Antiochus I was a remarkable king of a relatively small kingdom in eastern Turkey. His lineage was impeccable. He was the 16th generation direct descendant of Darius I of Persia, and the 15th generation direct descendant of Alexander the Great. Not a bad pedigree, and it is easier to demonstrate his connection with Alexander than with the Persians. But like the Persians he was especially fond of astrology, hence his wearing the astral hat and garment with stars on both. My interest in this king is several fold. For one thing he left us on top of this mountain some far more impressive ruins than one finds atop Mt. Olympus to help us understand how ancient peoples viewed the Greco-Roman gods, but he also left us a remarkable inscription, the famous Nemrud-Dagh inscription which is the parade example of Asiatic Greek, a form of Greek we also find in the NT in Ephesians and 2 Peter. It is Greek which is verbose, long-winded, prone to complext sentences and big words. It is simply not true that all we have in the NT is Koine Greek, and this inscription helps us see what is going on in Ephesians and 2 Peter. The honorific inscription (in which Antiochus toots his own horn) in part reads-- 'It was, as being of all things good, not only a most reliable acquisition but also-- for human beings-- a most pleasant enjoyment that I considered piety; and the same conviction I held to be the reason
for a most successful authority, as well as for a most blessed employment thereof; furthermore in my lifetime I appeared to all in my monarchy as one who regarded holiness as both a most trustworthy safeguard and an inimitable satisfaction." In other words, 'the key to my success as a king was I was a truly spiritual and pious dude, and the gods not only favored me, they took me up into their company or pantheon, like Herakles was treated'. In other words, Antiochus decided to place himself on his own personal Mt. Olympus, right up there with Zeus and the gang.

Now this reminds us, if we needed reminding, that in the eastern part of the Roman world, the line between human and divine was much more easily blurred. Persian rulers, and others were regularly claiming to be gods or the sons of gods. The imperial cult of the Roman Emperors was just an extension of this idea into the western part of the Empire. You can see from this I think that the eastern part of the Empire would be more ready to consider even Jesus a deity, than the western part-- if Hercules or Antiochus could make such a claim, why not Jesus? Of course the difference was that Jesus was a monotheist and he served an exclusively monotheistic God Yahweh, which complicated matters when divine claims were being doled out. For Jesus to say 'hi I am God' in Galilee or Judea, if he was speaking to Jews, would be tantamount to saying 'hi, I am Yahweh'. But Gentiles would not have heard such a claim in that way. This is why Jesus is so very careful in the way he refers to his divine sonship. He does not wish to violate Jewish monotheism, and yet he wishes to make divine claims about himself and his ministry. Early Jews before or during Jesus' day did not already have a concept of a Trinity, and it was Jesus who set in motion a Copernican revolution in their thinking about the one God and his character and personhood.

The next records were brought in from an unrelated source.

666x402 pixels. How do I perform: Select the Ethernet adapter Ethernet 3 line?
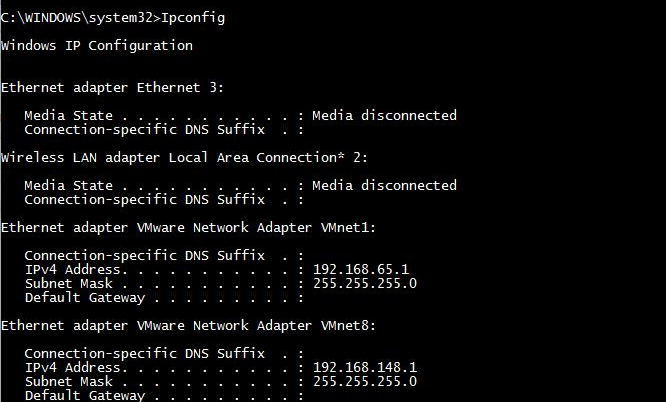112,88
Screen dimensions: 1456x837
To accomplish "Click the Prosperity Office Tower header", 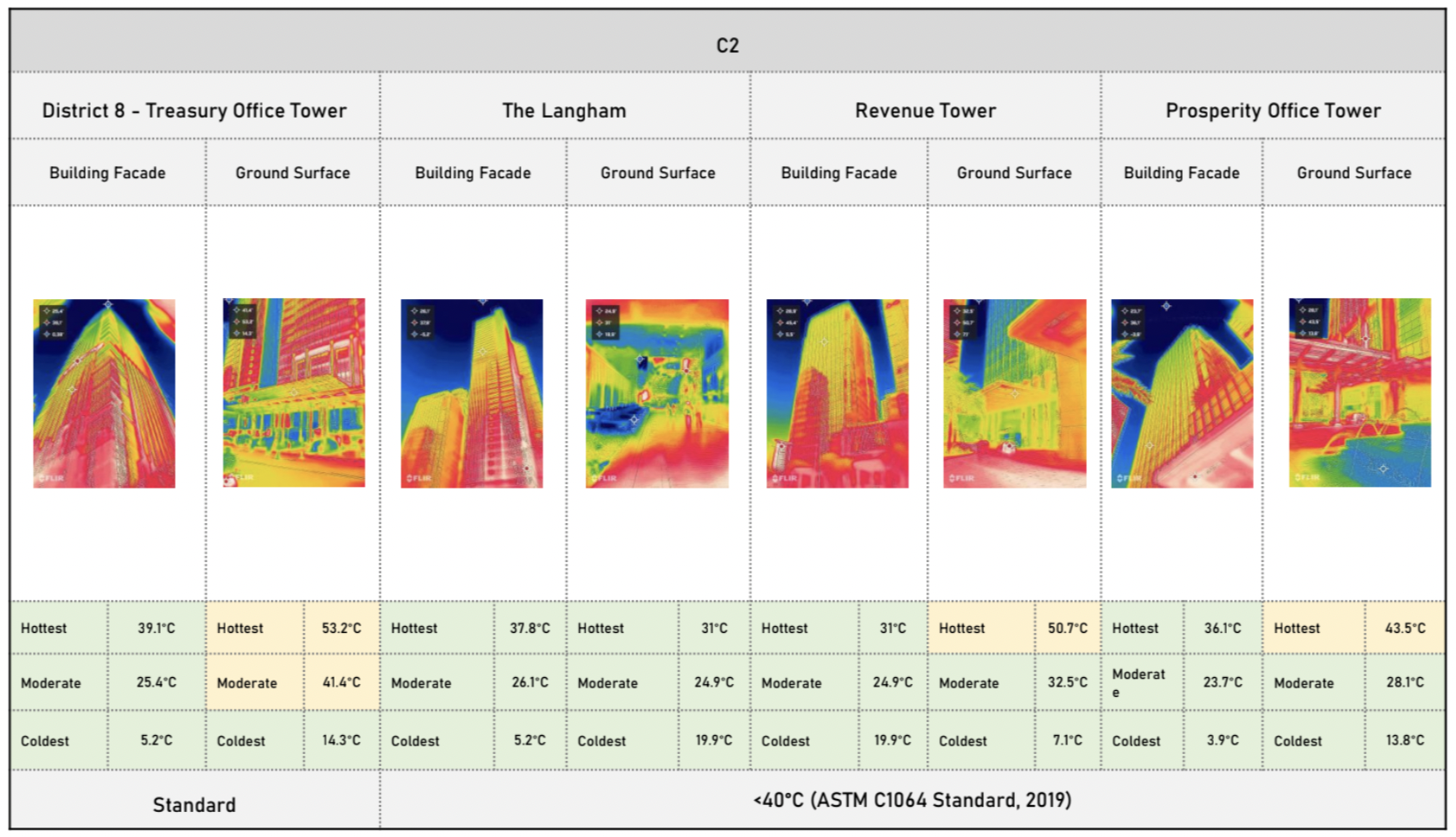I will point(1273,111).
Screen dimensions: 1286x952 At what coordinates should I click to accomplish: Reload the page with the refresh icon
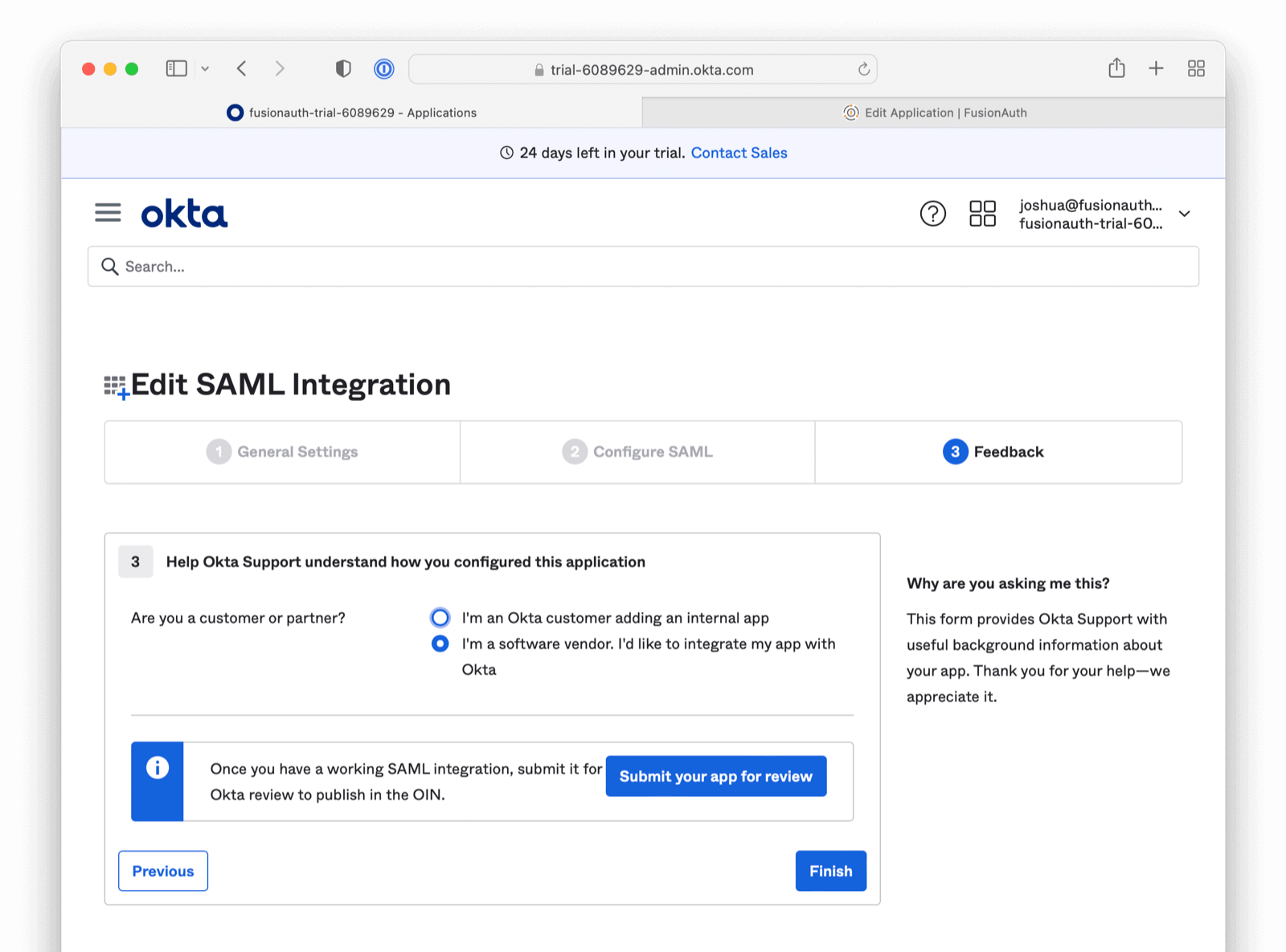point(863,69)
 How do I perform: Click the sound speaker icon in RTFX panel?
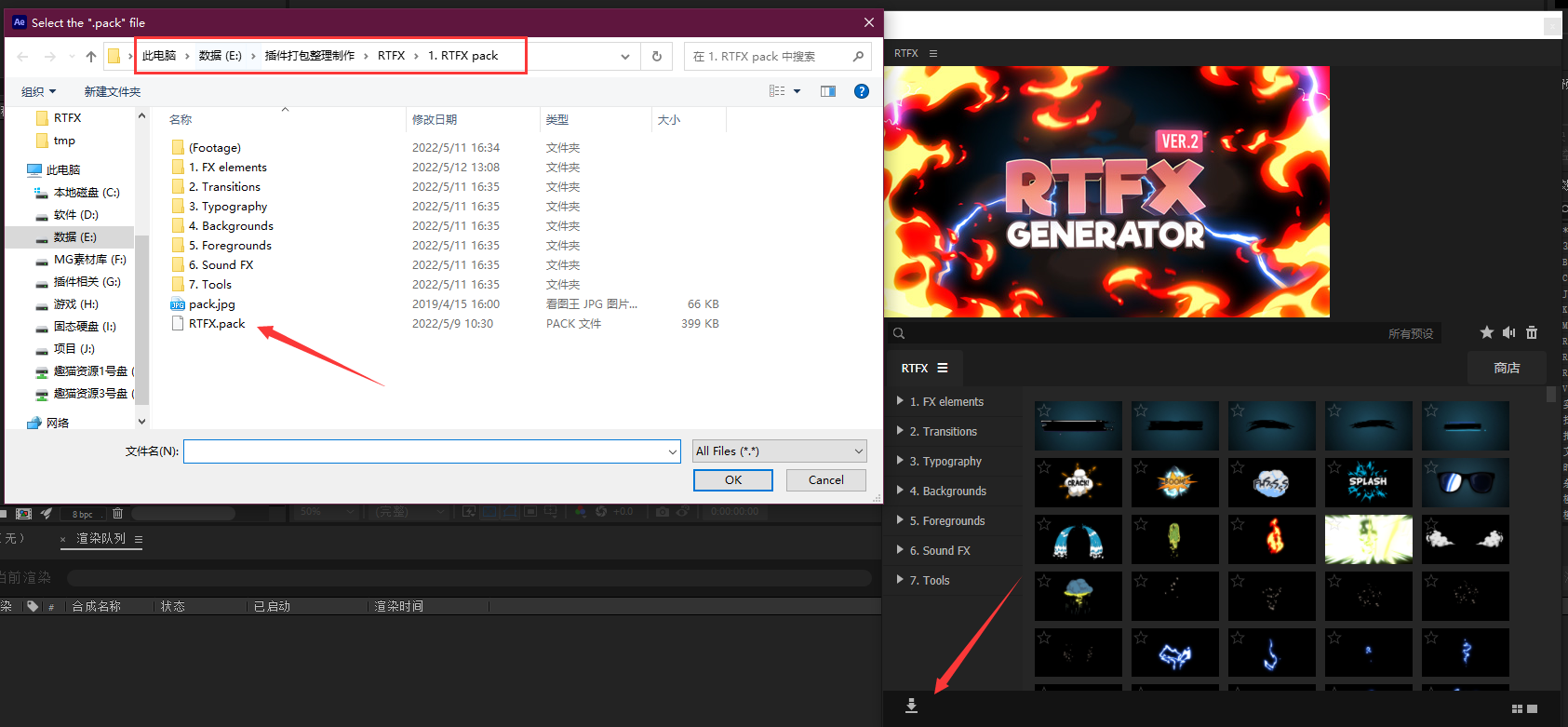tap(1508, 332)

But there is something more to contemplate on the basis of the hike up Mt. Nimrud. Ancient peoples in all these cultures believed the gods were 'up there', and so one could draw closer to them by being on top of a high mountain. We see this of course in the Bible as well with the Mt. Sinai theophanies to Moses and Elijah, and also in the stories of the Transfiguration of Jesus. High places of worship, altars, even temples like the temple on Mt. Zion, needed to be built up high to be closer to the divine zone, the holy space, the realm of God. This is the way ancient people's thought. Furthermore, they not only believed the benevolent deities were 'up there' in the sky or in the heavens, they believed the malevolent one's were as well. It is thus not a surprise to hear of Satan being in the heavenly court in Job 1-2, or about the Devil being the prince of the power of the air, or one demons and powers and principalities being in the heavenlies. The later cosmology that placed Satan and demons under the ground was based in part on the conclusion of Revelation where Satan is cast into the lake of fire, combined with the Greco-Roman ideas about Hades being below, and being equivalent to the land of the dead (e.g. like Sheol). The ancients even believed that the stars were gods, they were the heavenly hosts, which is understandable when one goes out every night and sees those bright lights moving around in the sky. They seemed to be alive, animated. Ancient astrology, unlike modern astrology, was not about human lives being fated in certain ways because of the alignments of inanimate matter. Ancient astrology was trying to chart how the celestial deities were affecting us in various ways.

And this leads to an important point. What about heaven. Where is it actually? Is it part of the material universe or not? Is it just above the mountain tops? The ancients mostly thought it was-- passing through the sky led into the lower regions of heaven, and there were various levels of heaven (see Paul's comments about the third heaven in 2 Cor. 12.1-2).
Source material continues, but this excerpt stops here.